_Records to use_:
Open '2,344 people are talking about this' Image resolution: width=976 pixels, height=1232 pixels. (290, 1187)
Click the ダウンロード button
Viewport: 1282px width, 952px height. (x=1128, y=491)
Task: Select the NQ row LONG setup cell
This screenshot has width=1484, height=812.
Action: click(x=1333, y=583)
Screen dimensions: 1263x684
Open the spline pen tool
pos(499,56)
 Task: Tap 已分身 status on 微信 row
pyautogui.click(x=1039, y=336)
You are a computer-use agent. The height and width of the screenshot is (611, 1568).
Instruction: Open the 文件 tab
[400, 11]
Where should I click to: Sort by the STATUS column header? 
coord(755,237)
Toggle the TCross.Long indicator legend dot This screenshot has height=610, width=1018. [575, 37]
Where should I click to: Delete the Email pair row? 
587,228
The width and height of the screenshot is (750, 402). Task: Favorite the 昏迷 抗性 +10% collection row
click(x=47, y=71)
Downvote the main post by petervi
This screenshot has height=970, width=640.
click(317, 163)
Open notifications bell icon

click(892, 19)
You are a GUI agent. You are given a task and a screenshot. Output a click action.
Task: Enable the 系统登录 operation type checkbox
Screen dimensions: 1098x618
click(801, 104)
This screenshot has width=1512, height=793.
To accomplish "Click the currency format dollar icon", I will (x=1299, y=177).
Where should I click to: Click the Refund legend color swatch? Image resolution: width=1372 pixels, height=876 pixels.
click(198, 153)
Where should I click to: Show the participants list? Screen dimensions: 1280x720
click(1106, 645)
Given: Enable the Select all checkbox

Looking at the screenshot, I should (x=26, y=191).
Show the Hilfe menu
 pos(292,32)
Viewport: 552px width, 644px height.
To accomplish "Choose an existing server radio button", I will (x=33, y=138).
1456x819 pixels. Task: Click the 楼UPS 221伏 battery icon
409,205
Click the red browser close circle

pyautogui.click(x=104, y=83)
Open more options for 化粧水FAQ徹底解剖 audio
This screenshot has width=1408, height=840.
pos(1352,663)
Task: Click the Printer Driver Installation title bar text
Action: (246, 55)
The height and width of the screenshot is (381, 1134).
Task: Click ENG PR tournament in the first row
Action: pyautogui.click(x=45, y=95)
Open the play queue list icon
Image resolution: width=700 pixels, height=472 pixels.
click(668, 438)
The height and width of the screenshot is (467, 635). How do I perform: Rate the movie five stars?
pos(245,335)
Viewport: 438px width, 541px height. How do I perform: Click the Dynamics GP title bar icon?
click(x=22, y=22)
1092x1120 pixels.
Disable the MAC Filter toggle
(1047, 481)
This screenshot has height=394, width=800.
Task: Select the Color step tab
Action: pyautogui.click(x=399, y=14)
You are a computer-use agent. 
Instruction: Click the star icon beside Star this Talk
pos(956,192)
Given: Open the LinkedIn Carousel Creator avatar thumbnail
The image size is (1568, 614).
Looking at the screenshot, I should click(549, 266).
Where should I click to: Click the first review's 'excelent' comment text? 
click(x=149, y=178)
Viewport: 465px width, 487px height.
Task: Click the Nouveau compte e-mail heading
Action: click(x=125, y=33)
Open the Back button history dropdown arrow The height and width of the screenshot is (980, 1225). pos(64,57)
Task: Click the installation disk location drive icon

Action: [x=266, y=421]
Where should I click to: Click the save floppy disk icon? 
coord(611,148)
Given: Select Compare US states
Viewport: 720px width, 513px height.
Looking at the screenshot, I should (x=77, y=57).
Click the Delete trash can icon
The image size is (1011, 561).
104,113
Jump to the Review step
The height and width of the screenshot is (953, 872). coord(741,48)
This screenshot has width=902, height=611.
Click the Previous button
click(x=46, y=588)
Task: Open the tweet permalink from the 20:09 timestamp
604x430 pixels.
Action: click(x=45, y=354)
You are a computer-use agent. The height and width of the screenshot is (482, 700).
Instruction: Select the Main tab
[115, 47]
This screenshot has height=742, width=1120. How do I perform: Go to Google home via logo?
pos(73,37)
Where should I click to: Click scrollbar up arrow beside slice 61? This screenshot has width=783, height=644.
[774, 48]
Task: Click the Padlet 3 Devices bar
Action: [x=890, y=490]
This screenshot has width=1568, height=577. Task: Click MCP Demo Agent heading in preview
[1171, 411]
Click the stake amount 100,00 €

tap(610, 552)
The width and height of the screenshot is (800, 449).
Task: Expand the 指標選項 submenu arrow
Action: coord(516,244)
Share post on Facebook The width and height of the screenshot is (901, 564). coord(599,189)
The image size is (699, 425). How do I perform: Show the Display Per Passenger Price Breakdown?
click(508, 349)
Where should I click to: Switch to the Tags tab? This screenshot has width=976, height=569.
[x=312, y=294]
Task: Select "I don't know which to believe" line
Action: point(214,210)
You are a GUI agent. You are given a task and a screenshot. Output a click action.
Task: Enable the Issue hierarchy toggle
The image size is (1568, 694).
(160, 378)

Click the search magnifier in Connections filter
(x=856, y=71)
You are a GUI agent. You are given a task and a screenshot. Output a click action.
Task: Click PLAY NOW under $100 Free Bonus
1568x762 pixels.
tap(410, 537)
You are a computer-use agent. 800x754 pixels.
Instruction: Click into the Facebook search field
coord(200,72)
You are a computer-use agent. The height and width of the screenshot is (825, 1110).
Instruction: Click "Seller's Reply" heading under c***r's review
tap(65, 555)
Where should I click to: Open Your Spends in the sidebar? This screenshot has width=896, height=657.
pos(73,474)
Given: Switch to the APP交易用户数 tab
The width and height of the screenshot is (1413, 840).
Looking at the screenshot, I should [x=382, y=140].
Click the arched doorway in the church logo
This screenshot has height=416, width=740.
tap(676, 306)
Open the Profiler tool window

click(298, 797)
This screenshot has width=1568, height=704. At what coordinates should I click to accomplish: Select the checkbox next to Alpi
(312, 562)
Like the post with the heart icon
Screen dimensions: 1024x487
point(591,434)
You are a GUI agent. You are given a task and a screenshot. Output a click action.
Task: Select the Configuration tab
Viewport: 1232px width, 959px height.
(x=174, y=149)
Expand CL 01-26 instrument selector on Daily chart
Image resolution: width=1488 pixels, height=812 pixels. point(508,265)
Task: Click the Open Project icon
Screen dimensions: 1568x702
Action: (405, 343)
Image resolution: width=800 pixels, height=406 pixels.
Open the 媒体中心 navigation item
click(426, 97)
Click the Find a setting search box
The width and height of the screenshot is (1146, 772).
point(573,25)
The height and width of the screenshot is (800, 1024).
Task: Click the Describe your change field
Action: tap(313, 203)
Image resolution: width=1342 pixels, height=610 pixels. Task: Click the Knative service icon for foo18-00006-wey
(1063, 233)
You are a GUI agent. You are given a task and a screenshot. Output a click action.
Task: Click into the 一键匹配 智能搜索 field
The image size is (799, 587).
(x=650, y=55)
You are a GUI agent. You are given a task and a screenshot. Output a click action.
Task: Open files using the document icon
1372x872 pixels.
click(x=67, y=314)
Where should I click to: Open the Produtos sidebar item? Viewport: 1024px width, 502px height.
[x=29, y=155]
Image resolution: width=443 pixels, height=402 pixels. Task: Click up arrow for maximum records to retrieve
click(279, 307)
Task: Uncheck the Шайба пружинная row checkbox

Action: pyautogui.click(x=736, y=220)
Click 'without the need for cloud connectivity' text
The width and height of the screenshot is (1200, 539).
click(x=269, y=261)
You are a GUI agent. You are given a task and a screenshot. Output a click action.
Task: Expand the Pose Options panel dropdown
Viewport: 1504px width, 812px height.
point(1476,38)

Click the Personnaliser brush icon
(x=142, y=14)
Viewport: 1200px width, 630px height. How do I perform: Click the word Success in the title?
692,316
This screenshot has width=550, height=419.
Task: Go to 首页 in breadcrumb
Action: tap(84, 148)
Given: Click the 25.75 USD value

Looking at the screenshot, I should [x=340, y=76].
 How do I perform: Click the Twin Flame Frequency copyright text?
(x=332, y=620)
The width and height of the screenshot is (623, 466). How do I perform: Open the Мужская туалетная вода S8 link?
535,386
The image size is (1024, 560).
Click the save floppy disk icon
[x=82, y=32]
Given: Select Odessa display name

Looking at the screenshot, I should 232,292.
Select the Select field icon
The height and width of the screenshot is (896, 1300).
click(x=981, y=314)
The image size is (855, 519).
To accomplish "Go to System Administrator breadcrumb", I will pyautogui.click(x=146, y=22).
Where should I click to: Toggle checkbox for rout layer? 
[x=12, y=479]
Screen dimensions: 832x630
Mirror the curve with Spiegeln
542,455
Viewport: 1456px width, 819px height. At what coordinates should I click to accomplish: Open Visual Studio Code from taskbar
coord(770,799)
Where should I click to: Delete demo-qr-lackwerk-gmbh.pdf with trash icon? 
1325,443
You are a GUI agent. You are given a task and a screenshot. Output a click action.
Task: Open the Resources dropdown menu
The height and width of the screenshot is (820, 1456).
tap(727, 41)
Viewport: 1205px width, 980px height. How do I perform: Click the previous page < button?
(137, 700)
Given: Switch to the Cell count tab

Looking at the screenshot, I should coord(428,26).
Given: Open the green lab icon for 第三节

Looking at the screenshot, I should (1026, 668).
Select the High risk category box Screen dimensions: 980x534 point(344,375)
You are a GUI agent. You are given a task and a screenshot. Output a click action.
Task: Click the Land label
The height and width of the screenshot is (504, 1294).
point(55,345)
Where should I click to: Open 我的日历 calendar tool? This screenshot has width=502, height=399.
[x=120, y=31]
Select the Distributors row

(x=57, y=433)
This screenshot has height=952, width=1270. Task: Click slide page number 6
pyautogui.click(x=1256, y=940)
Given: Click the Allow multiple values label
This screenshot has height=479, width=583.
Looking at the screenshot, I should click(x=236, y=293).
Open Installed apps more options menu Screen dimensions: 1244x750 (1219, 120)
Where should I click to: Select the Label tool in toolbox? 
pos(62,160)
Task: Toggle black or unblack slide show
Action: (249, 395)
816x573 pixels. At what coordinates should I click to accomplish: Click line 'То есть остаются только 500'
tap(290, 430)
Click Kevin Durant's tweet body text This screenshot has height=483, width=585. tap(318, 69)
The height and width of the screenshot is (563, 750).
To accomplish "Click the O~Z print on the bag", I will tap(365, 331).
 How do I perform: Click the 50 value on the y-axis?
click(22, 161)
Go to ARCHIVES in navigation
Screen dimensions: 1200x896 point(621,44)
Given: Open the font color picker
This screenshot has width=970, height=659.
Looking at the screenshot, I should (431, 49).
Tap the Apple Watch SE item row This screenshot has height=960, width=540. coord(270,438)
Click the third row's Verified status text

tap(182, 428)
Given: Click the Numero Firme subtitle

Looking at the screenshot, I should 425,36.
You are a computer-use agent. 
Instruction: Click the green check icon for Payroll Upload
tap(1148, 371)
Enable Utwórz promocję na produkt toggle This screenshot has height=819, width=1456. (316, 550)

_Instructions for the task_:
Starting at the line that contains "Click the search" and ending after the line that contains "click(298, 797)", give those entry lines as a Markdown table with the columns Row and Text. Number each line in Row, and leave out blank lines.

_Solution_:
| Row | Text |
|---|---|
| 1 | Click the search magnifier in Connections filter |
| 2 | (x=856, y=71) |
| 3 | You are a GUI agent. You are given a task and a screenshot. Output a click action. |
| 4 | Task: Click PLAY NOW under $100 Free Bonus |
| 5 | 1568x762 pixels. |
| 6 | tap(410, 537) |
| 7 | You are a computer-use agent. 800x754 pixels. |
| 8 | Instruction: Click into the Facebook search field |
| 9 | coord(200,72) |
| 10 | You are a computer-use agent. The height and width of the screenshot is (825, 1110). |
| 11 | Instruction: Click "Seller's Reply" heading under c***r's review |
| 12 | tap(65, 555) |
| 13 | Where should I click to: Open Your Spends in the sidebar? This screenshot has width=896, height=657. |
| 14 | pos(73,474) |
| 15 | Given: Switch to the APP交易用户数 tab |
| 16 | The width and height of the screenshot is (1413, 840). |
| 17 | Looking at the screenshot, I should [x=382, y=140]. |
| 18 | Click the arched doorway in the church logo |
| 19 | This screenshot has height=416, width=740. |
| 20 | tap(676, 306) |
| 21 | Open the Profiler tool window |
| 22 | click(298, 797) |